REPUBLIKA.CO.ID, JAKARTA -- Kementerian Ketenagakerjaan (Kemnaker) menyebut masih banyak orang yang menempatkan permasalahan migran dan TKI sebagai isu pinggiran. Ia menyebut, isu TKI dna buruh migran adalah permasalahan yang rumit.
"Masih banyak paradigma permasalahan pekerja migran dan TKI, tempatkan sebagai isu pinggiran," kata Menteri Ketenagakerjaan (Menaker) Muhammad Hanif Dhakiri di Jakarta, Senin (15/5). Hal itu diperparah dengan media yang selalu menyorot dan melihat sisi negatif dari permasalahan TKI.
Selain itu, Hanif mengatakan, pembahasan revisi UU Perlindungan TKI masih jalan ditempat. Hal itu membuat banyak permakluman, baik dari pemerintah, kalangan pelaku usaha, TKI, media.
Kendati demikian, Hanif mengatakan, isu TKI tidak hanya tentang permasalahan, tetapi juga prestasi. Sebab, ia mengatakan, tidak sedikit TKI dan buruh migran Indonesia yang berprestasi, baik di luar maupun dalam negeri. "Saya pingin tokoh TKI yang punya prestaai diberikan tempat ke media. Agar ada optimisme," jelasnya.
Sementara itu, Kepala Pusat Studi Migrant Care, Anis Hidayah menjelaskan, permasalahan utama TKI dan buruh migran adalah tentang penegakan HAM. "Kenapa migran terus bermasalah, karena tak ada pemenuhan HAM dari negara, tak ada memandatkan," tutur Anis.
Ia menganggap permasalahan TKI dan buruh migran yang selalu berulang berasal dari kebijakan yang buruk warisan Orde Baru (Orba).

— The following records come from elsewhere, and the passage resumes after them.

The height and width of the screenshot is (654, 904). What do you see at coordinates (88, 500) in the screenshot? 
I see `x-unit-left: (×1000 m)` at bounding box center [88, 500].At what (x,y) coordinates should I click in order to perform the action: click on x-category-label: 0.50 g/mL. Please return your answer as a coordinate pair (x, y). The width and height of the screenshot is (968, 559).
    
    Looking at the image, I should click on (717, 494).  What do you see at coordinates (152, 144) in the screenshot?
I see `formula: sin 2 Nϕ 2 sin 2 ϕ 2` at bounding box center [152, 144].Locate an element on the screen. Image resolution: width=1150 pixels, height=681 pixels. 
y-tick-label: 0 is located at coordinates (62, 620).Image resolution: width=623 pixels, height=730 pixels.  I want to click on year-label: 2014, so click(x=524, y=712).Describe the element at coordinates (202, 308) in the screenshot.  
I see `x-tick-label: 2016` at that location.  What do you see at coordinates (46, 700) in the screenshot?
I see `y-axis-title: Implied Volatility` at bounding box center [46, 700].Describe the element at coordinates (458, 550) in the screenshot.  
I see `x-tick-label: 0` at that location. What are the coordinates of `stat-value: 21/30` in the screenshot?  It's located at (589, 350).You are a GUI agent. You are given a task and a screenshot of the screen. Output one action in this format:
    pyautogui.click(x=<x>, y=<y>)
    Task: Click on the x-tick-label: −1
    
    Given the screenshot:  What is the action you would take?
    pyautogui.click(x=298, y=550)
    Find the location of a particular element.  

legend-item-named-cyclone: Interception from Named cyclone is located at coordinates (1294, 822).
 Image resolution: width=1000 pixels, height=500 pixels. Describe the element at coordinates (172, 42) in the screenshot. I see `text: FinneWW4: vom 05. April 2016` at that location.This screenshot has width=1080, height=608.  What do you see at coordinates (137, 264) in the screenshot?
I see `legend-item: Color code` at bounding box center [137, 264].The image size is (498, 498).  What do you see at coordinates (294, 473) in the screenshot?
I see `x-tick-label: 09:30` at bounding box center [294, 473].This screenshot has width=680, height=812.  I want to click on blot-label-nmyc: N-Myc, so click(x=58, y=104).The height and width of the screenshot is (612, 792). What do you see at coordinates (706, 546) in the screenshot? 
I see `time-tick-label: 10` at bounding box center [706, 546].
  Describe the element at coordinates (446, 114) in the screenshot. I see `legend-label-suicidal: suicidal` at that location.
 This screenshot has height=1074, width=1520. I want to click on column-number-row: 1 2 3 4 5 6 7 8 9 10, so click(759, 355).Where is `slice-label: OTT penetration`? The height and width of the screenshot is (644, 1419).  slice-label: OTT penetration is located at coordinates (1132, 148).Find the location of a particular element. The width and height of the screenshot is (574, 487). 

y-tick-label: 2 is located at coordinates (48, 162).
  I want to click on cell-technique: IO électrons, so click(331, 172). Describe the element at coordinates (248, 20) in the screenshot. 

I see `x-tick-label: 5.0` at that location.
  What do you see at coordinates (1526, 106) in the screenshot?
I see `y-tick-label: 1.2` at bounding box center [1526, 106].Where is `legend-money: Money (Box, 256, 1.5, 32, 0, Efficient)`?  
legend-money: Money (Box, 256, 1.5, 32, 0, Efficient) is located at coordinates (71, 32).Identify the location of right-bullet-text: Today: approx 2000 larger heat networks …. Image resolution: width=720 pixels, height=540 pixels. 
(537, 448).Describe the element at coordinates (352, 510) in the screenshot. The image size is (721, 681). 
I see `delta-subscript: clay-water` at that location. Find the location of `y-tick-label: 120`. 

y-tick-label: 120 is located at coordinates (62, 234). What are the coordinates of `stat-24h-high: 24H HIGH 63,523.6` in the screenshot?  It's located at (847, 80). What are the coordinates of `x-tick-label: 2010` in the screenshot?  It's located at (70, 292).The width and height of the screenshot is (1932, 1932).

Sehingga, ia berharap, revisi UU Nomor 39 Tahun 2004 tentang Perlindungan TKI dapat menjadi pintu masuk pemerintah melindungi TKI. "Kembalikan peran negara. Selama ini TKI gigih memproteksi diri. Ke depan, kalau ada TKI yang tak bermasalah, itu karena negara," tutur dia.
Anis mengingatkan, perdagangan orang merupakan kejahatan luar biasa. Sehingga, perlu mendapat perhatian semua pihak. "Kawal UU Perlindungan TKI sama dengan kawal korupsi, narkotika. Karena ini tindak pidana perdagangan manusia, sehingga seolah kita sulit cari jalan keluar," tutur dia.
Sementara itu, Ketua Komisi IX DPR Dede Yusuf menjelaskan, sejumlah TKI dan buruh migran menjelaskan, keputusan bekerja di luar negeri berangkat dari keinginan mencari nafkah. "Selama negara belum mampu memberikan pekerjaan pada tenaga kerja, maka potensi kerja di luar negeri banyak," jelasnya.
Hal itu didukung dengan banyaknya calo yang memberikan kemudahan informasi bagi masyarakat yang berniat menjadi TKI. Ia mengingatkan, peluang bekerja di luar negeri sangat banyak. Namun, pemerintah harus mulai memikirkan untuk mengirim SDM yang sudah siap. "Untuk siap, negara harus memberikan perlindungan, pendidikan dan kompetensi pada calon TKI," jelasnya.
Sekretaris Utama (Sestama) BNP2TKI, Hermono menilai, akar permasalahan TKI, yakni buruknya tata kelola. Ia menyebut, hampir tak ada peraturan yang sifatnya pro TKI. "Apalagi klo bicara perda, isisnya mempersulit TKI," ujar dia.